My Graduate Years
While I worked on many projects during my graduate studies, my research focused on initialising noisy neural networks. I co-authored multiple papers on this topic, but I described and expanded on that work in my thesis. I give a 30 minute summary of my thesis in the following video.
My thesis - Initialisation of noise-regularised neural networks
The key conclusions of my thesis were:
- one must take regularisation strength into account when initialising neural networks that use noise regularisation;
- using noise-regularisation limits the depth to which one can train neural networks;
- initialisation values much larger than ours lead to poor performing networks;
- no initialisation outperforms ours; thus, our suggested initialisation is a safe default.
Critical initialisation for deep signal propagation in noisy rectifier neural networks
We used mean-field theory to predict how the output of ReLU neural networks that use dropout and Gaussian noise would change due to initialisation. As a result, we found a boundary on the maximum depth that these networks could be trained using those predictions. Finally, we derived an initialisation that should allow one to train networks to the depth boundary.

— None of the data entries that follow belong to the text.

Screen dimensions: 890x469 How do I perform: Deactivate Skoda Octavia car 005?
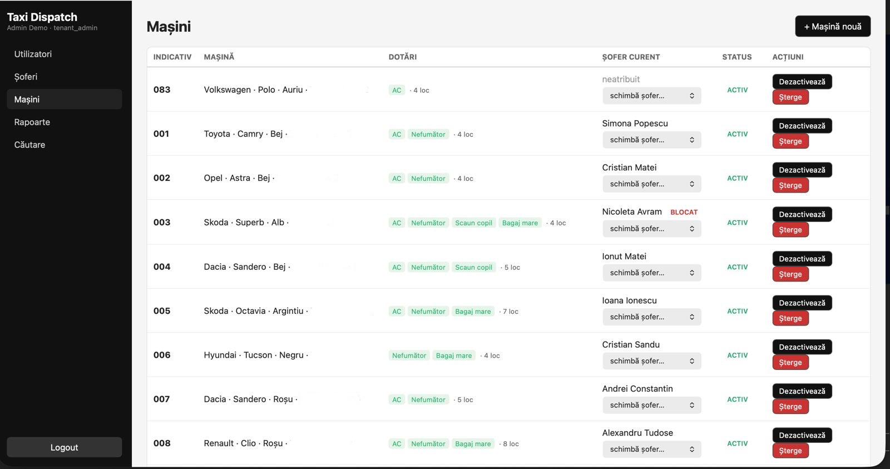coord(802,303)
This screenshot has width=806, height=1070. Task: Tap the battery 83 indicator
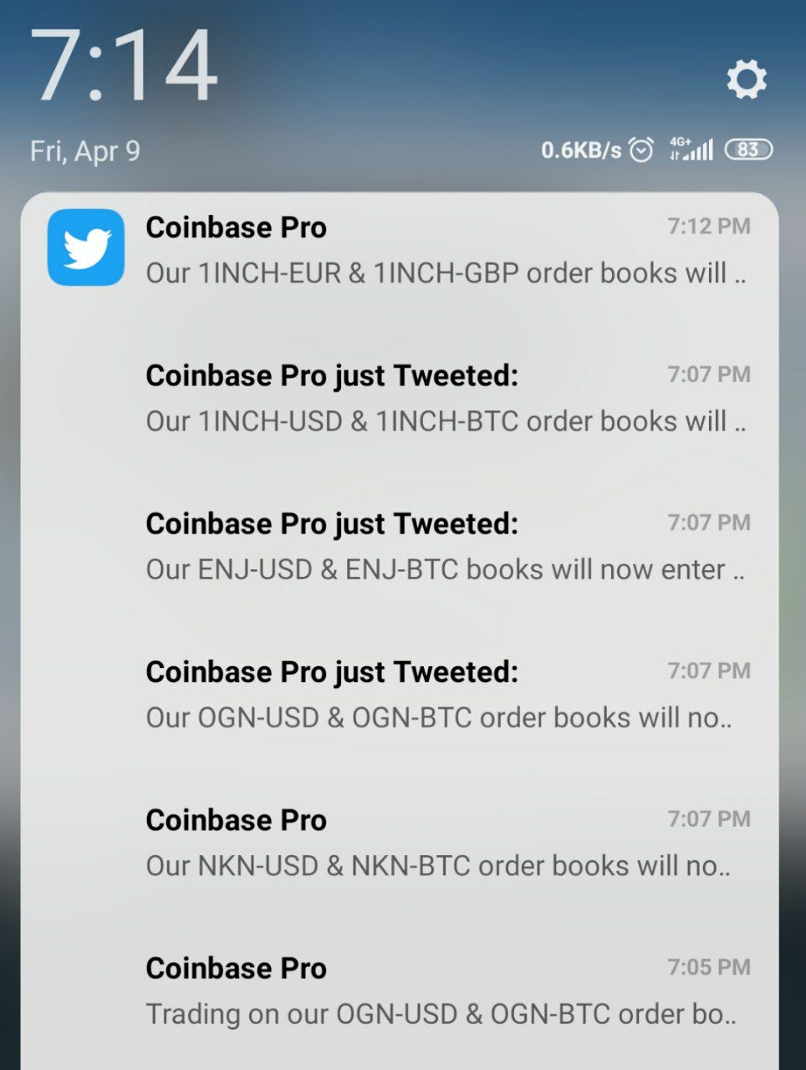(x=748, y=150)
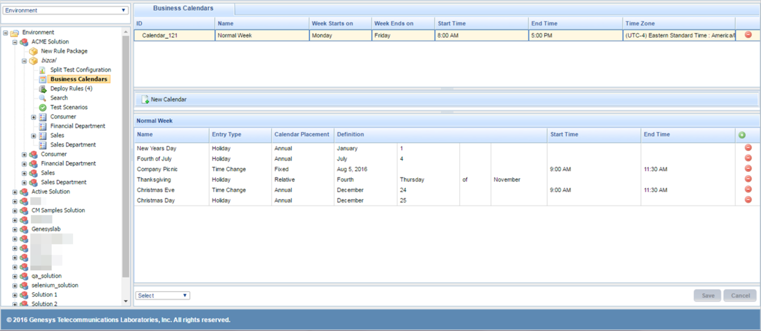Viewport: 761px width, 331px height.
Task: Open Deploy Rules (4) in tree
Action: pyautogui.click(x=71, y=89)
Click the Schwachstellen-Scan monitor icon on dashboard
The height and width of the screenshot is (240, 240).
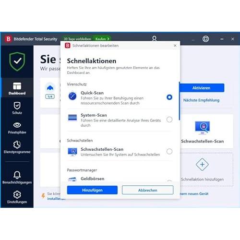(202, 128)
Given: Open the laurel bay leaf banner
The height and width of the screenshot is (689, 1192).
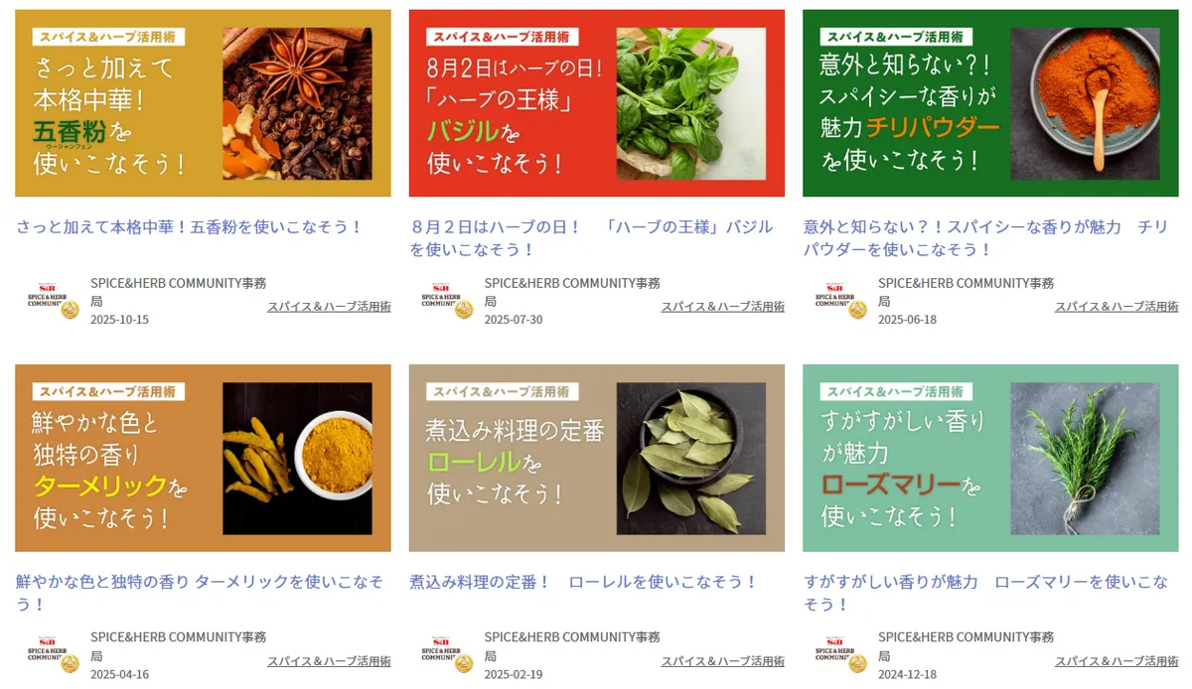Looking at the screenshot, I should (597, 458).
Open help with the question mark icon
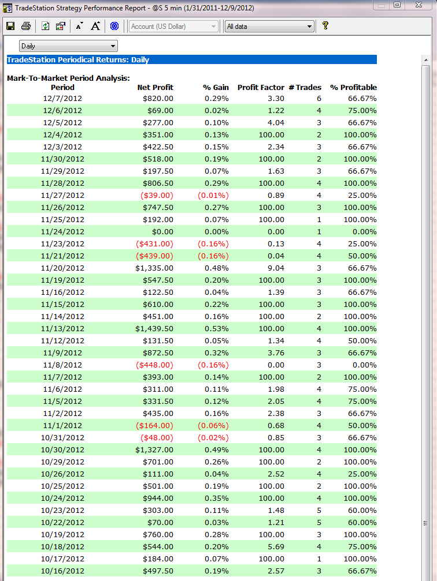This screenshot has height=581, width=437. [x=325, y=26]
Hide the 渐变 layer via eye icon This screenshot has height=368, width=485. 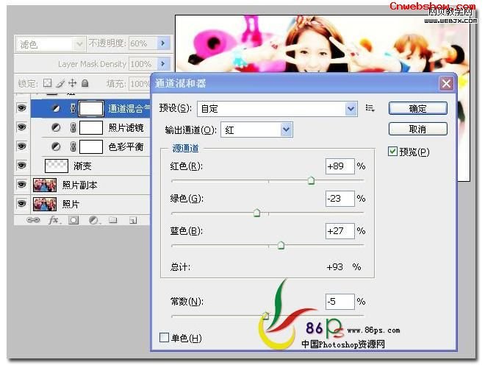click(x=21, y=166)
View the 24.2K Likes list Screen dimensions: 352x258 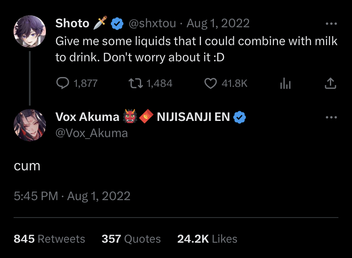pos(207,239)
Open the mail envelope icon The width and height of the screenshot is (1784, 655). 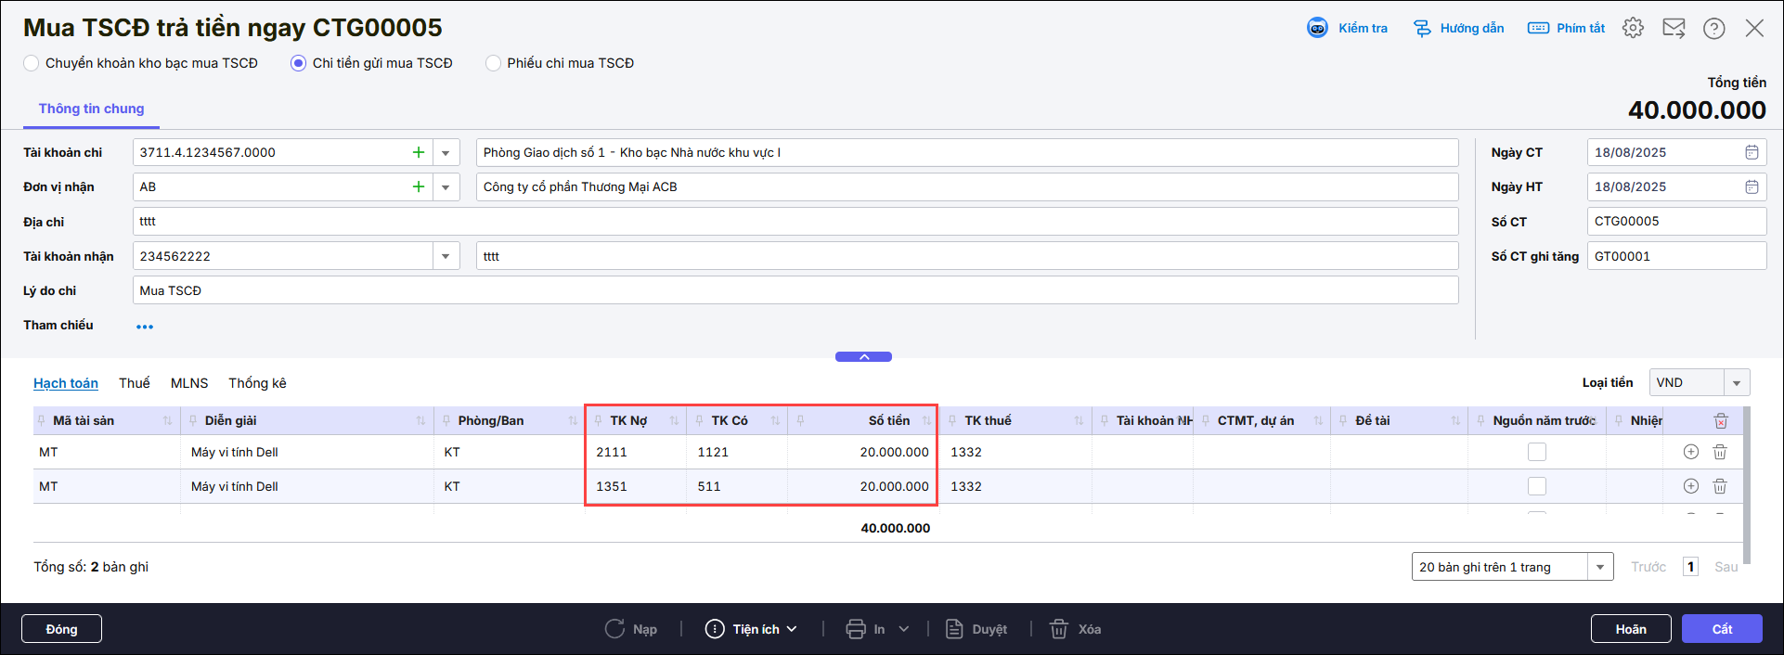pyautogui.click(x=1674, y=28)
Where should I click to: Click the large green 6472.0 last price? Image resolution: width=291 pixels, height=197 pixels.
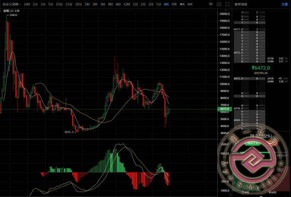261,68
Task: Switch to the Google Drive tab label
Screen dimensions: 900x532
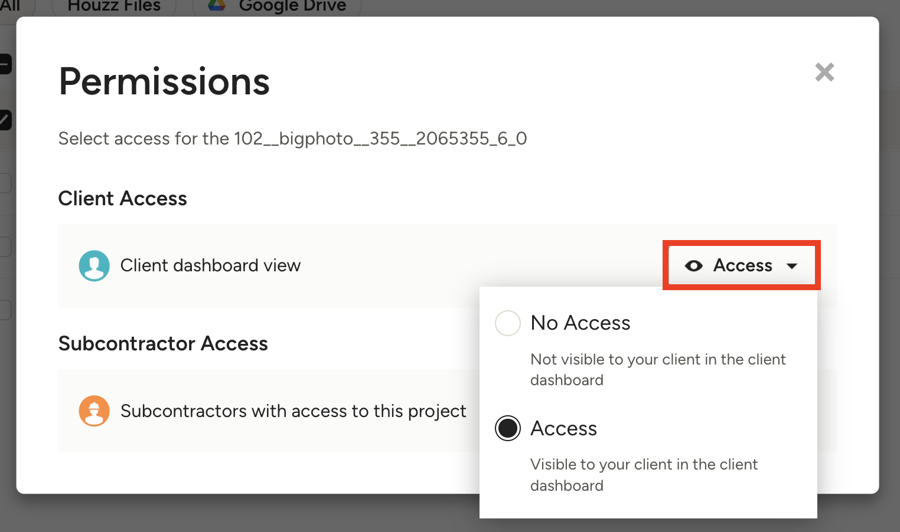Action: (292, 6)
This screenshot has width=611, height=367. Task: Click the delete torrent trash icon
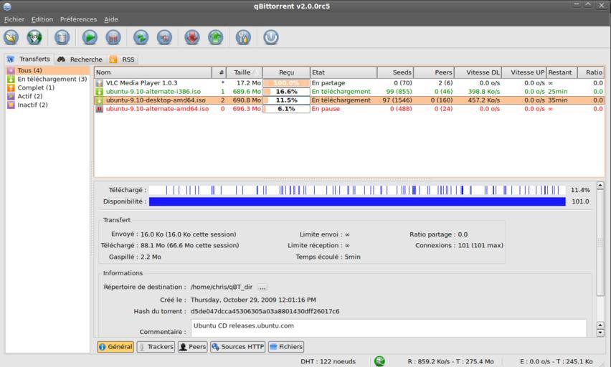pos(62,37)
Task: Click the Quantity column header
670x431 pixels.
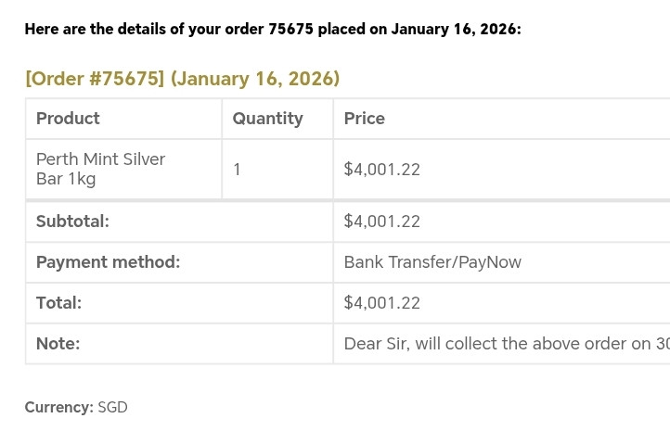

If dropout limits trainable depth, does critical initialisation still matter? A large-scale statistical analysis on ReLU networks
To validate results from our previous work more thoroughly, we brought the idea of randomised control trials into this paper. This also allowed us to test many different initialisation strategies and compare their performance to our own. We trained over 12 000 neural networks and found that no other initialisation consistently outperformed ours.